The locals were very friendly to me and Ben, and demanded that we both sing a song. Ben, who has a great voice, sang a French song that everyone loved. When it was my turn, I asked them if they would mind if I did a recitation instead. They didn’t, so I recited Winkin, Blinkin,and Nod. They loved it! I was a little relieved.
I looked at the time and it was 1:30 a.m. These people were going nowhere! All of a sudden, people started to move into the room next to the pub. I asked the bartender why people were moving and he replied “After-hours”. No rules seemed to apply during after-hours. People started smoking and the bartender brought over free drinks. The singing continued. At 3 a.m., I snuck to my room. I couldn’t believe that the locals continued to party! Ben told me the next day that they stayed another hour until 4. What a night!
Day 4- Cloghane – Castlegregory 18 miles
I slept in until 10:30 and headed down to breakfast. I took an extra hardboiled egg and muffin for Ben. I went outside to make sure he was awake and he was! We were on the road by 11. Again, the day was gorgeous. Ben kept talking about how our luck must run out soon. After a couple miles on road, we got to Castlegregory Beach- the longest beach in Ireland- where we could proceed to walk 7 miles. The sand was hard and flat and actually great for walking.
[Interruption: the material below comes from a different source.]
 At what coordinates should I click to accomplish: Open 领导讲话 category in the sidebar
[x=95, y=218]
We eventually got to Scraggane Point where we found an empty picnic table to eat lunch. In the summertime, this town is a hot spot for windsurfers.

We continued walking on the other side of the point, towards Castlegregory. The next 7 miles would be a mix of beach and fields.
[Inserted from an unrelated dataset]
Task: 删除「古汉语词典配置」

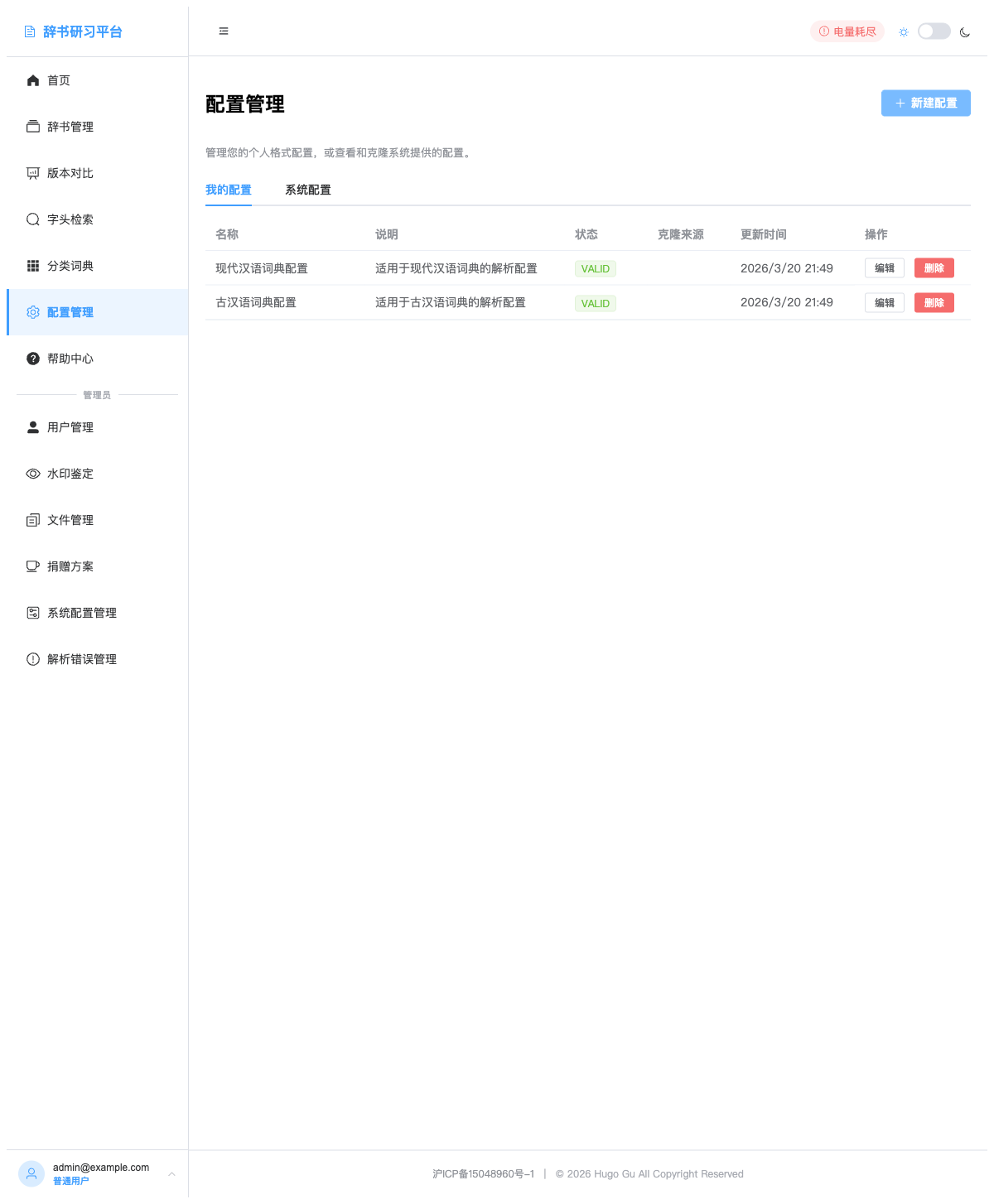Action: 934,302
We finally arrived in Castlegregory after 6 and half hours. Ben and I were very impressed with our pace, especially considering how late we were up the night before. I was happy it was such a flat day- much easier on the legs! After planning a place and time to meet for dinner, Ben continued on to find a field to camp in and I went to my B&B for a hot shower. The B&B was very cute and finally I was not the only guest! There was an older couple visiting from Boston. After my shower, I sat in the sitting room and had some tea, biscuits and a half of a Guinness. It was lovely!

I met Ben for dinner and we exchanged full names so we could find each other on FaceBook. I would be walking solo tomorrow because Ben was going to sleep in and just walk to Camp and take a bus to Tralee (he had already down the Tralee-Camp stretch). I told Ben that I felt lucky that I met him because I definitely wouldn’t have done the summit without him and that I just really enjoyed his company. He told me that he was happy too that he got to share this experience with me. After parting ways, I immediately went to bed. In order to complete 19 miles by 6 pm the next day, I figured I should be walking by 8:30.
Day 5: Castlegregory – Tralee, 19 miles
After coffee and breakfast, I was out the door by 8:30 as planned. Twenty minutes into my walk, I heard this man yelling from a field. It really startled me. I turned around and it was Ben! He said “I thought you would be coming by soon, I’ve been coming out to the road from the field looking for you!” He gave me and big hug and said goodbye. What a guy!


The first 8 miles were a lot of small road, fields and some beach.
I took a quick lunch break in Camp and continued on. The last 8 miles of the trip before hitting road were on a mucky hillside. I know understand why people only do this stretch once and take the bus from Camp. It isn’t very scenic and it is actually pretty difficult to follow the path. I had to follow other people’s footprints to stay on track! It was also very muddy- I couldn’t imagine doing this walk after a day of rain!

Towards the end of the 8 miles walking in the mud, my feet began to hurt and I was thankful when I got back on the road. I only had two miles to Tralee, but they were the longest two miles of the trip. I was very fatigued and at this point just wanted to be sitting! Whoever passed me on the street must have thought I was crazy- I would go between cursing out loud and singing Tender Shepard, a song my mom used to sing to us as kids. I finally did get to Tralee (at 5 p.m.- just in time for my bus to Limerick!) and immediately walked into a pub to sit down. I don’t think the Guinness I ordered could have tasted any better!